今年もKyoto Experiment に参加してきました。(https://kyoto-ex.jp/2019/

今年で参加は3回目になります。一番最初に「チョイ・カファイ/存在の耐えられない暗黒」を観ました。

 

暗黒舞踏の生みの親である「土方巽」を再現するという作品です。(作品を通して初めて土方巽という人の存在を知ったので間違っているかもしれません。詳しくは⇨https://ja.wikipedia.org/wiki/土方巽

本作品の作者であるチョイ・カファイが創作を始めるに当たって、故人である土方巽に了承を得る(共作)ためにイタコを通して(?)、土方巽本人と会話をする映像が流れるシーンがあります。

僕は初めてイタコという存在を知ったし、故人と話すことができるなんて想像もしていませんでした。

死んだ人とは二度と話すことができないと勝手に思い込んでいました。まだ、年齢的にも周りの誰かがこの世から居なくなくという経験自体も少ないので、故人と話すということ自体を考えたことがないです。
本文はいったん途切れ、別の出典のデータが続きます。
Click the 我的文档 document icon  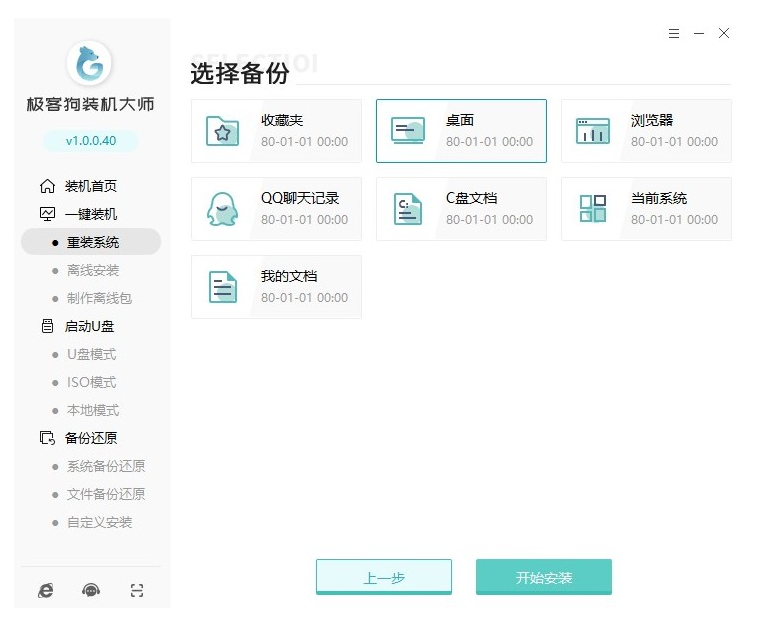[x=222, y=287]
イタコの存在を知った時に、「僕は故人と話したいのか、何を話したいのだろうか?」と思ったので、そのことを書いていこうと思います。

 

○故人と話すということ

まず、故人と話すというのはどういうことなかの?

 

この世、この時におらず過去に生きていた人。

記憶のアップデートがされることがない人。

あっち側の人。

記号化された人。

風景の一部と化した人。

成仏した人。

 

故人というのは様々な解釈が可能な人?であると思います。

だからこそ、故人と話すということは、話したい思う側によって意味を変えていきます。

今の僕にとって、故人と話す問いことは「過去を振り返る」という行為であり、あまり今を持たないのではないかと思っています。過去を振りかっても現状が改善されるわけでもなく、より良い未来が出来上がるわけでもありません。今を生きている人達で未来、生きていく人達が少しでも長く、少しでも楽に生きていける社会を構築することが、故人達にできる最大限の恩返しではないかと考えています。その人が出来なかったことを、私達が代行するのではなく、自分達が作り上げたい社会を構築すること。

 

「故人と話す」という行為は、「話す」という以上の意味を孕んでおり、自分と時間軸との接しかたを表しているのではないかと思います。